Continue the post below about demons in Pathfinder and D&D, picking up after its last paragraph.

• **SOURCE TEXT**
------------------------------------

It's days like this that make me miss AD&D 2nd Edition and their total ban on anything demonic or related to the planes of the Abyss or Hades. I will get to my thoughts in a minute, but let's get some background first.
George was doing a read through of the Pathfinder Campaign Setting World Guide, and he did a 'state of the world' report to me, just for fun. Demons figure prominently in the world, and when I came to think of it, demons figure prominently in most Pathfinder adventure paths too. Demons here are the 'big bad' and it seems I just can't get away from them in the setting or published materials. Cheliax, the Worldwound, and a bunch of the enemeies in the Adventure Paths are all demonic figures, and I had a feeling that I misses the days where demons were special, extremely rare, and extremely secretive entities that were more manipulators than the en-masse-enemy-de-jour. I mean, this is Paizo's choice, and I accept it, but I like my infernal forces to be special, one-of-a-kind enemies, such as a demon who lives at the bottom of a dungeon and manipulates goings-on there indirectly.
Switch over to D&D4, and the initial situation is a little better, especially if you limit the game to the basic books. In the 4E Dungeon Master's Guide, we have rules to build custom monsters, and we used these to build 20th level human mercenaries, 16th level plant monsters, and all sorts of other non-demonic bad guys. Just playing with the basic book, you could run an entire campaign without playing the demon card, and just have enemies based on whatever you want. We ran a campaign like this for the longest time, with various bad guys popping up, and with demons playing a lesser role in the background - but still as threats.
Old habits die hard, and it does get worse in Heroes of the Elemental Chaos, a supplement on the demonic side of the 4E World. Here, the planes of hell are laid out in detail, with an uncharacteristic description of demonic planes and their populations of billions of demons laid out. Nothing kills a game like creating hopeless places like this and expecting DMs not to be overwhelmed by the sheer size of what was just dumped on their carefully created campaigns. Yes, DM Fiat applies, you don't have to use it, but this is the official world, and demons have just been promoted to a major role in the ecosystem of the world and its monsters.

------------------------------------

• **DATA BLOCK**
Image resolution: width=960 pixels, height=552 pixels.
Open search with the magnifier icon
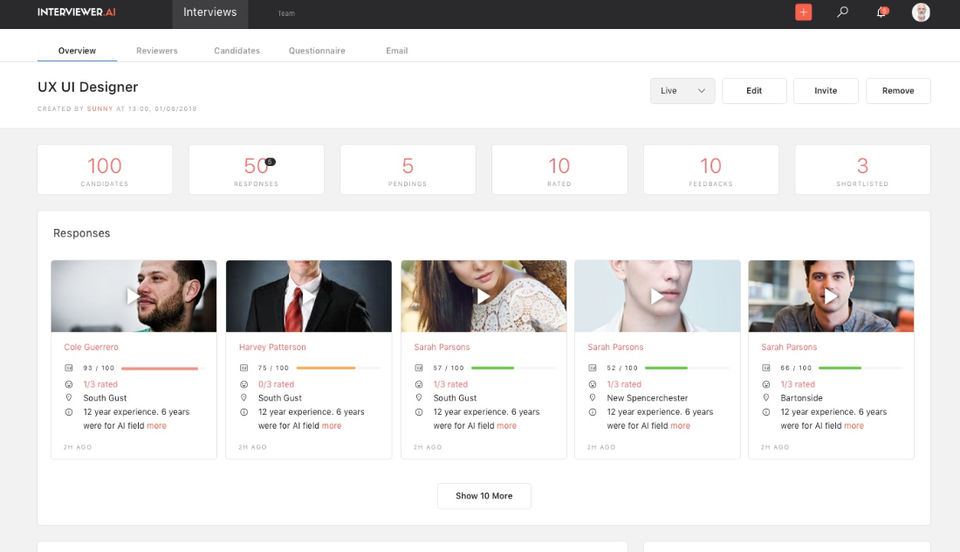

------------------------------------

• **TASK OUTPUT**
I do wish for a world where demons were special again, rare, and existing as the manipulators in the background, not troops on the battlefield. I guess it's a natural progression of demons as the bad guys, you seen it with the Drow as well. In the beginning, the Drow were wicked creatures of the underdark, sadistic evil elves, very rare and special when met. Then the drow became the enemy-de-jour, and you seen them everywhere, armies were on the surface world, and they appeared frequently in modules and on magazine covers. We then had the drow-as-antihero phase, and then today's drow as everyhero phase - they are part of the normal race mix. They have to invent creatures to replace the sadistic evil drow on old-days, like the githanki or something. Demons and their tiefling pop-PC-choices are following the same path, and sooner or later, you'll see something branded as 'worse than demons' appear, like the demons of the demons.
Back to the main point, demons are really prevalent in modern-day gaming, almost too prevalent. I miss the freedom to define the campaign's big-bad as anything you want it to be (aka 4E original 3 books OR Pathfinder minus Golarion), and not have later supplements redefine the world. It is enough to just have dragons and their humanoid servants be the campaign's enemy, or evil mages and their armies, and just leave it at that. There is a point where you need to step back and say, "We need to support referee's and their choices on what's important, and be sure the game company is not dictating a favored enemy or play style."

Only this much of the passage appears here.